A segunda publicação é de 29 de novembro, dia da votação do segundo turno das eleições, com o título “Manuela vota em Porto Alegre e critica campanha marcada por fake news” e diz respeito ao segundo episódio comunicacional. A matéria possui 23 comentários, noticia o voto da candidata e também sua declaração a respeito dos ataques sofridos durante a campanha. Os sentidos construídos pelos leitores remetem ao fato de que ela não seria a candidata ideal para assumir o cargo e referem-se, principalmente, à capacidade da candidata de vencer as eleições, como: “Se essa defensora de coisas podres ganhar, o que acho impossível, Porto Alegre está perdida!” (E2-C10-29/11/20). A partir desse comentário, há mais fluxos em que outros dois participantes respondem, no intuito de defender a candidata “Jura? Eu já acho o contrário. E aí, gênio?” (E2-C11) e questionar o comentário do primeiro “Qual coisa podre que ela defende?” (E2-C12).

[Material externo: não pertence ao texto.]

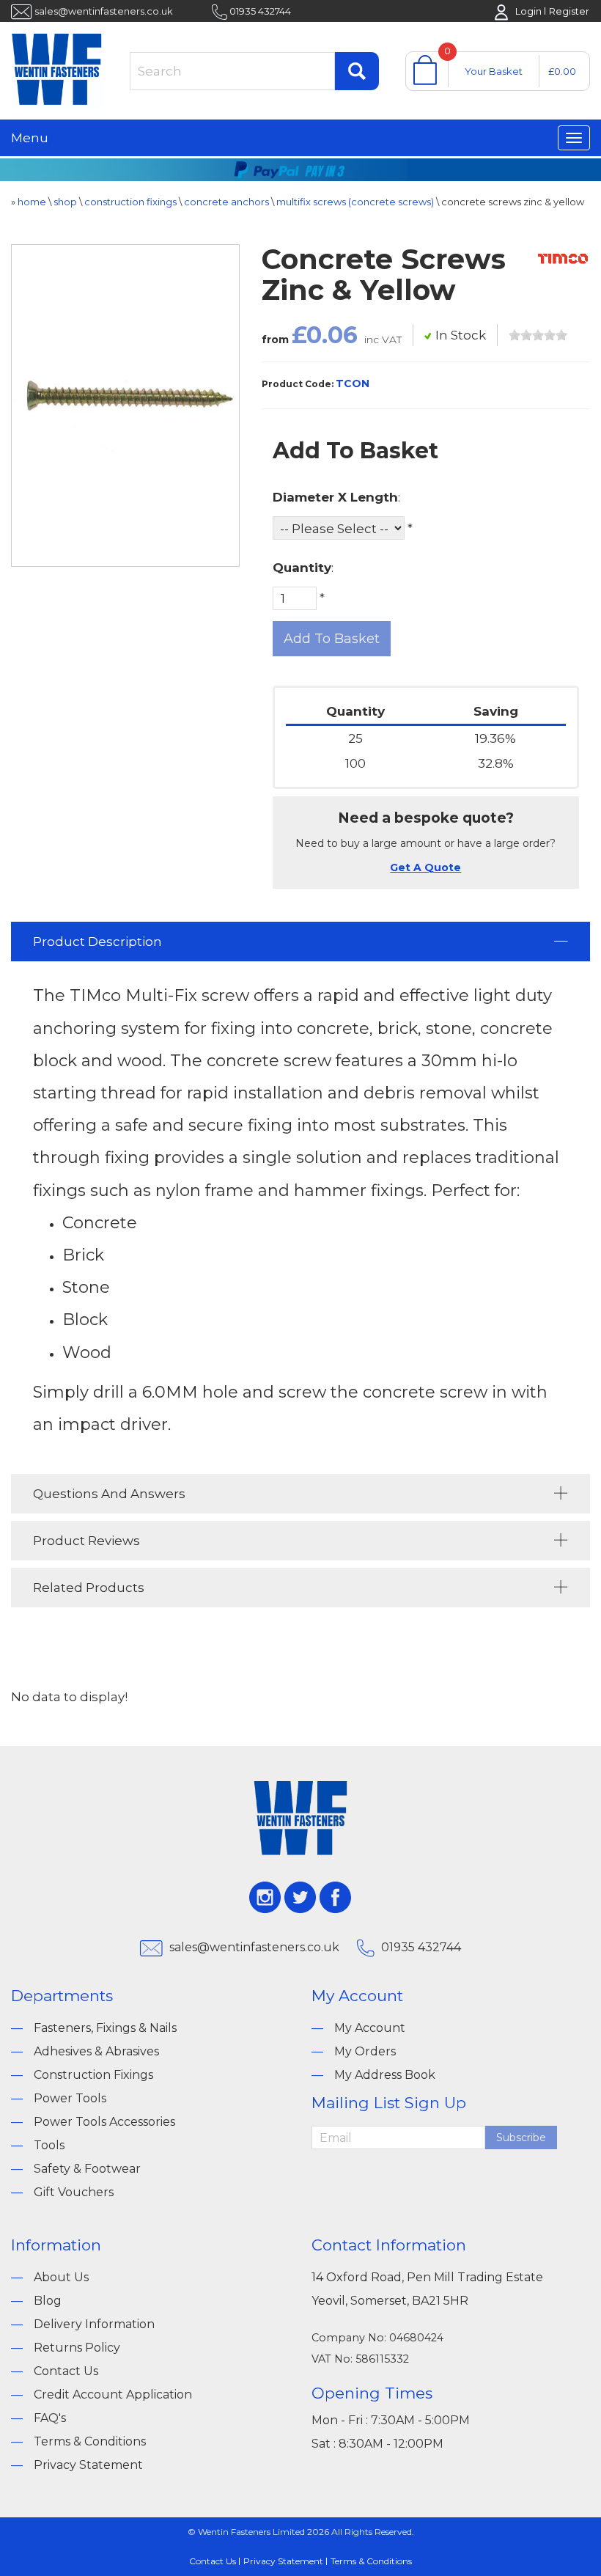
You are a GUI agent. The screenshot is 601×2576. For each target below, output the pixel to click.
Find (357, 71)
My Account (369, 2028)
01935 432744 (260, 11)
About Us (61, 2277)
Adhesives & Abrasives (96, 2051)
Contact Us (66, 2371)
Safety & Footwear (87, 2169)
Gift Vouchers (74, 2192)
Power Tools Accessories (104, 2122)
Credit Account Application (113, 2394)
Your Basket (494, 71)
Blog (48, 2301)
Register (569, 11)
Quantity (302, 567)
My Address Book (384, 2075)
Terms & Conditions (90, 2441)
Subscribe (521, 2137)
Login (528, 11)
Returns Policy (77, 2348)
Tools (49, 2145)
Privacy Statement (88, 2465)
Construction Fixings (93, 2075)
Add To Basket (332, 639)
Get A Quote (425, 867)
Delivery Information (94, 2324)
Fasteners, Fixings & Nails (105, 2028)
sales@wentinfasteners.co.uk (103, 11)
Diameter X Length (335, 497)
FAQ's (50, 2418)
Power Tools (70, 2098)
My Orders (365, 2051)
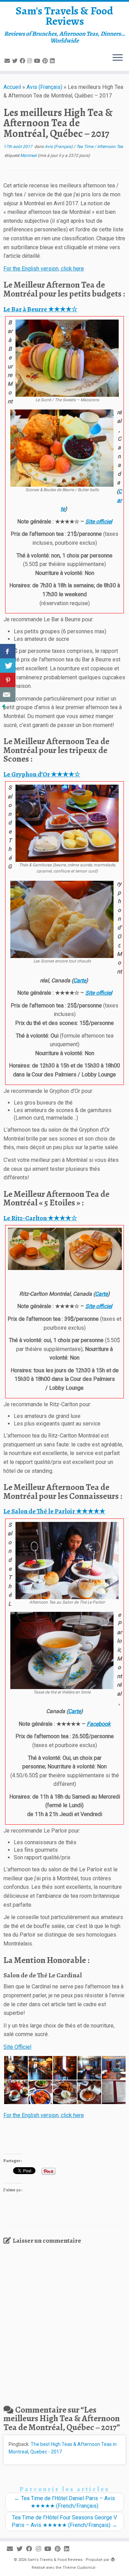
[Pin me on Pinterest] (46, 61)
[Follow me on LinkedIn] (53, 61)
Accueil (12, 87)
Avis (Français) (44, 87)
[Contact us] (7, 694)
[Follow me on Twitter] (16, 61)
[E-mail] (8, 61)
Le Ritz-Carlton (40, 1218)
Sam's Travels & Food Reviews (64, 15)
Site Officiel (17, 2047)
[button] (35, 1249)
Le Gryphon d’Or (41, 774)
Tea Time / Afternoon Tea (99, 146)
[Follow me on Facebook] (23, 61)
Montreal (29, 155)
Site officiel (98, 521)
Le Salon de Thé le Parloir (54, 1511)
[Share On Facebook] (7, 651)
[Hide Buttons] (3, 706)
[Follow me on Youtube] (38, 61)
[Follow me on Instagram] (30, 61)
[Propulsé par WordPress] (112, 2558)
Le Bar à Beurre (40, 309)
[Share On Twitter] (7, 665)
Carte (79, 980)
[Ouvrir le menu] (117, 58)
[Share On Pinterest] (7, 680)
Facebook (98, 1724)
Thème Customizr (79, 2567)
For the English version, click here (43, 268)
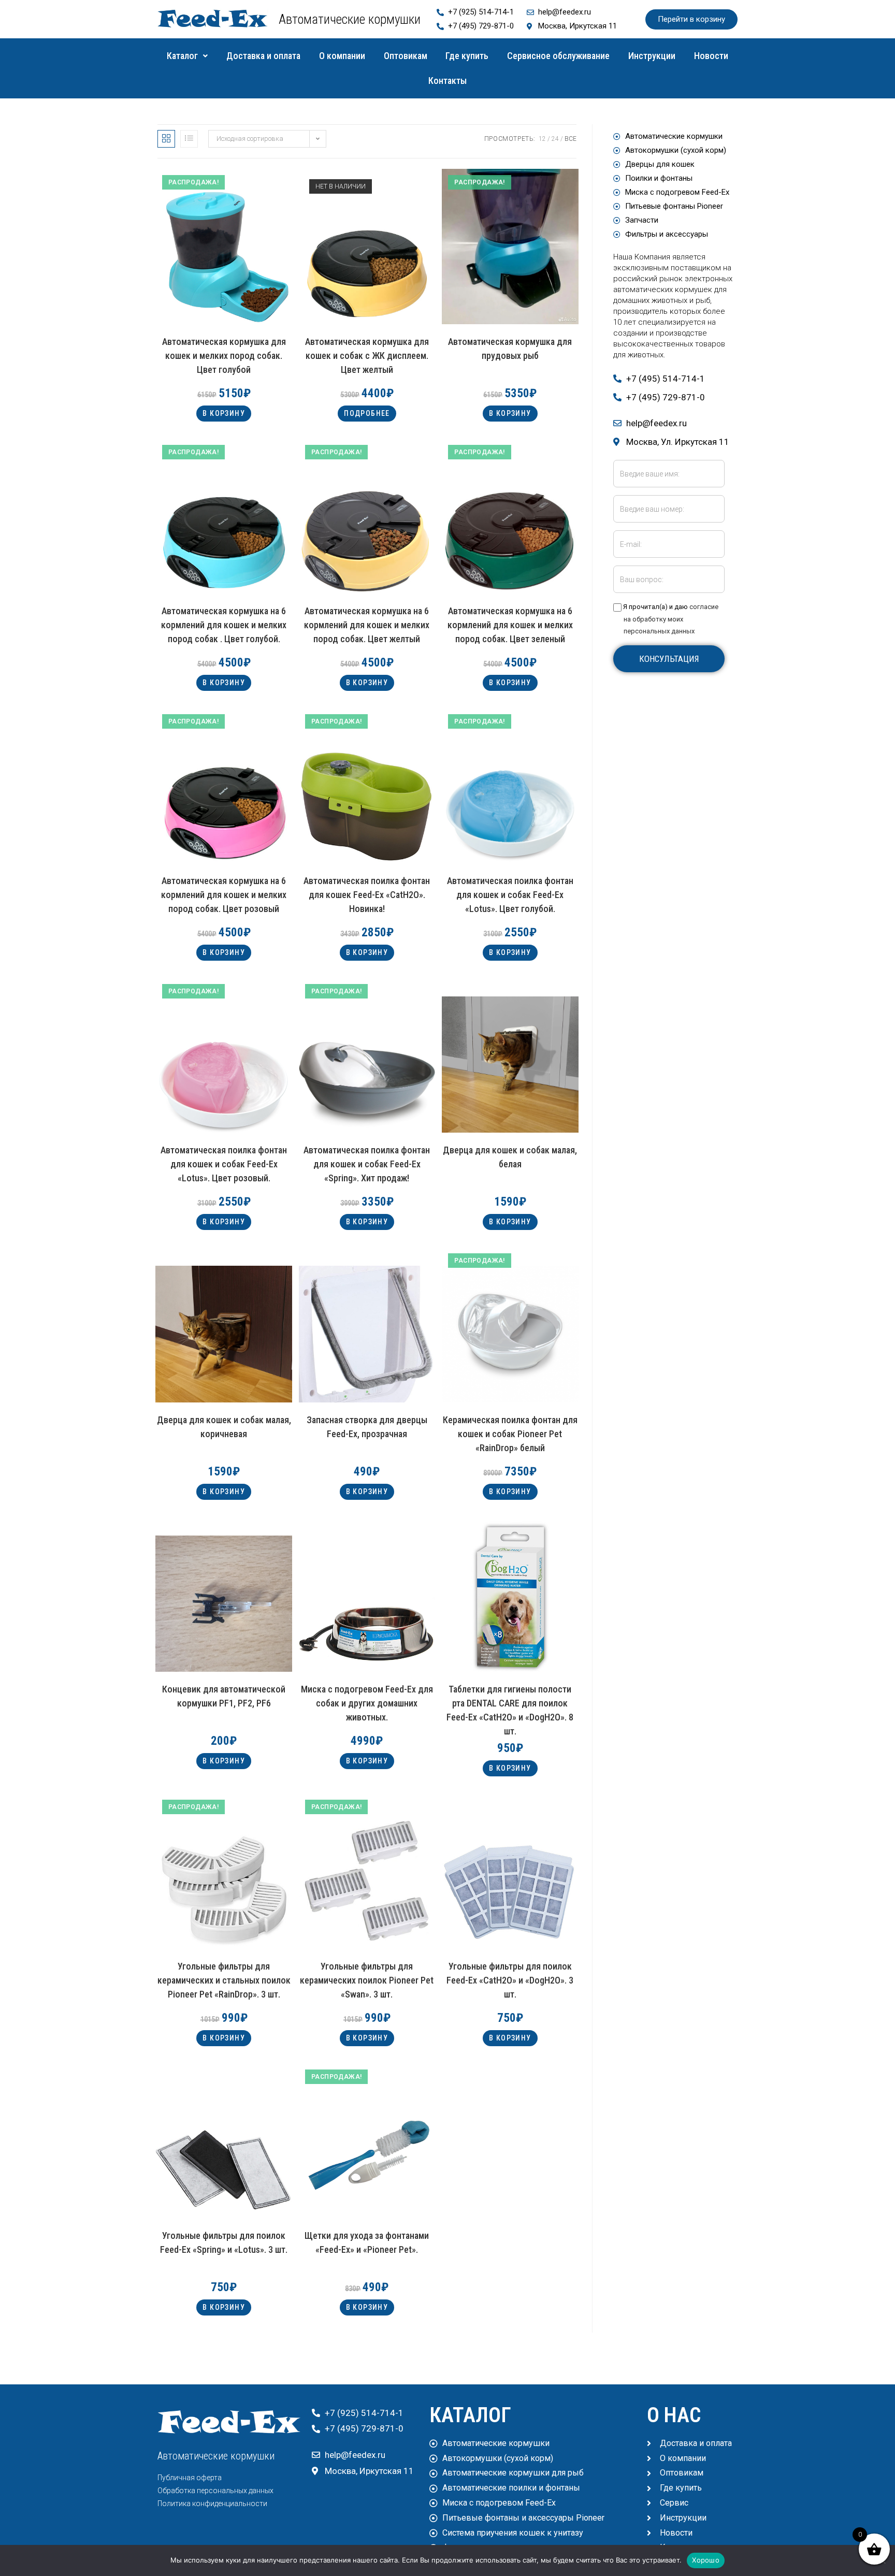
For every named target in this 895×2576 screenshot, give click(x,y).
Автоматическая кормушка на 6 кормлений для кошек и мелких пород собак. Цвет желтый (366, 622)
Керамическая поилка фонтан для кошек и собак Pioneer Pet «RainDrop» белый (510, 1431)
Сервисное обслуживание (558, 55)
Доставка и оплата (263, 55)
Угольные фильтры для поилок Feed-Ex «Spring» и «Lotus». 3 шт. (223, 2242)
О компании (342, 55)
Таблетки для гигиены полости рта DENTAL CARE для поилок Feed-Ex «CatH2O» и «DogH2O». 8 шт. (509, 1701)
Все (570, 138)
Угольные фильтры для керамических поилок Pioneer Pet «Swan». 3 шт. (367, 1978)
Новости (711, 55)
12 (542, 138)
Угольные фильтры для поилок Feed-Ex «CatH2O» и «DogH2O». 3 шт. (509, 1978)
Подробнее (367, 413)
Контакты (447, 80)
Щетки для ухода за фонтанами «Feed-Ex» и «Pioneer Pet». (367, 2242)
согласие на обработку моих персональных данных (671, 619)
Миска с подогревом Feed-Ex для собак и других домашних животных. (367, 1701)
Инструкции (651, 55)
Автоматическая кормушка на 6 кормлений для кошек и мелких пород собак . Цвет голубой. (223, 622)
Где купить (466, 55)
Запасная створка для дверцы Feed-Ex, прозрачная (367, 1426)
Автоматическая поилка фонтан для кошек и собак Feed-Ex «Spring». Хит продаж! (367, 1162)
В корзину (224, 413)
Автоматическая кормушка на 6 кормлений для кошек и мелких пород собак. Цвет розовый (223, 892)
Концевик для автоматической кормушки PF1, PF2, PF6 (223, 1696)
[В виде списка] (189, 139)
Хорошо (705, 2560)
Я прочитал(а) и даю (670, 619)
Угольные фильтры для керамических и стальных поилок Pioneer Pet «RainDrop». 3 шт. (224, 1978)
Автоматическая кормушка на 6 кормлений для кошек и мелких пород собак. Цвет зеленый (510, 622)
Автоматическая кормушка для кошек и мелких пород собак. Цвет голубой (224, 353)
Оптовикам (405, 55)
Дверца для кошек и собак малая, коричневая (224, 1426)
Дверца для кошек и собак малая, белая (510, 1157)
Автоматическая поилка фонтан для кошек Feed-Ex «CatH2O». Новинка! (367, 892)
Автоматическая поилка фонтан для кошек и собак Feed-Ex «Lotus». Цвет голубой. (510, 892)
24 (555, 138)
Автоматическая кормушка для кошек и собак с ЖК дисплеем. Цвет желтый (367, 353)
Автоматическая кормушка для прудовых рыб (510, 348)
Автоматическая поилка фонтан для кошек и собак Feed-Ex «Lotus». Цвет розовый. (224, 1162)
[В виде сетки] (166, 139)
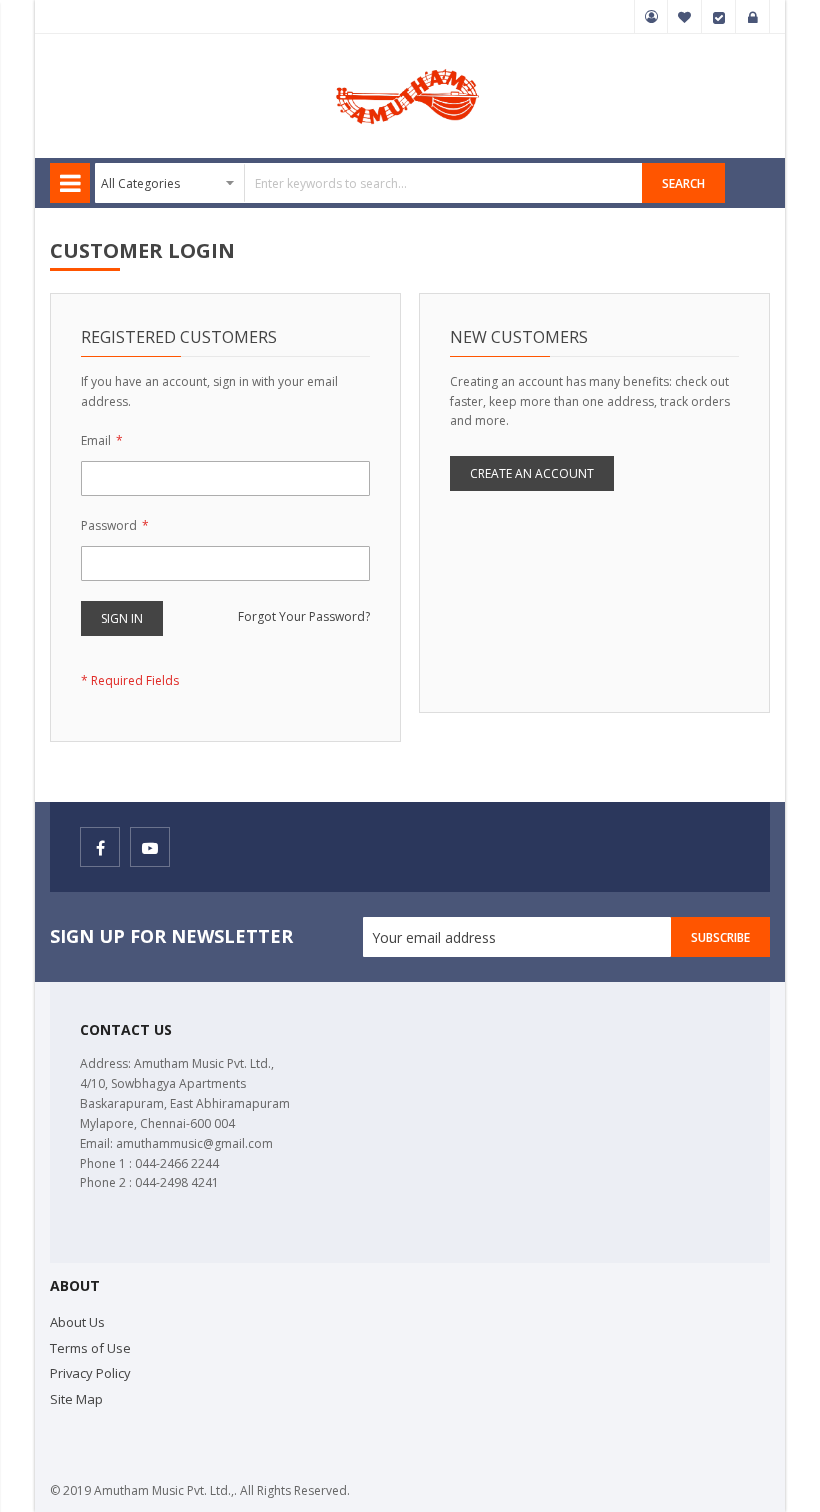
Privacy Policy (90, 1373)
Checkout (719, 17)
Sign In (753, 17)
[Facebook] (100, 847)
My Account (651, 17)
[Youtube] (150, 847)
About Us (77, 1322)
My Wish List (685, 17)
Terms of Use (90, 1348)
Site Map (76, 1399)
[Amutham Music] (410, 67)
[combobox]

Notamos que os comentários tendem a recorrer a questões como ataques à aparência, personalidade e vida pessoal, por exemplo: “Fingir ser católica e se vestir igual a uma dama não é fake news??? Fora esquerda!!!!!” (E2-C15-29/11/20); “Porto Alegre, força! Essa maluca não vai ganhar!!” (E2-C19-29/11/20). Também há uma relativização da violência política de gênero sofrida por ela durante a campanha: “Fake news é ir com o ‘candidato’, poste, em uma igreja fingir que é católica, depois nunca mais ir na igreja, essa bandida deveria ir para a cadeia.” (E2-C1-29/11/20).

O terceiro episódio corresponde à matéria três, também publicada no dia 29 de novembro, com o título “Manuela parabeniza Melo, mas lamenta ser alvo de “baixaria” e fake news”, que obteve 32 comentários. O conteúdo consiste na repercussão do pronunciamento de Manuela d’Ávila após a derrota nas eleições. Há comentários que questionam a imparcialidade do meio de comunicação na cobertura da notícia, como: “qual foi a baixaria mesmo? Esse UOL é totalmente partidário. Nenhum mal em ser, mas um pouco de honestidade editorial é bom” (E3-C3-29/11/20). Enquanto outros o acusam de ser um jornal posicionado: “Manuela é uma brincadeira de mau gosto. Afinal, o que quer o UOL? Ser um jornal ativista de esquerda?” (E3-C8-29/11/20) ou de estarem ao lado de Manuela: “Deixa aqui a sua risada pro UOL e pra sua candidata comunista derrotada. kkkkkkkkkkkkkkkkkkkkkkkkkkkkkkkkkkkk” (risos) (E3-C28-30/11/20).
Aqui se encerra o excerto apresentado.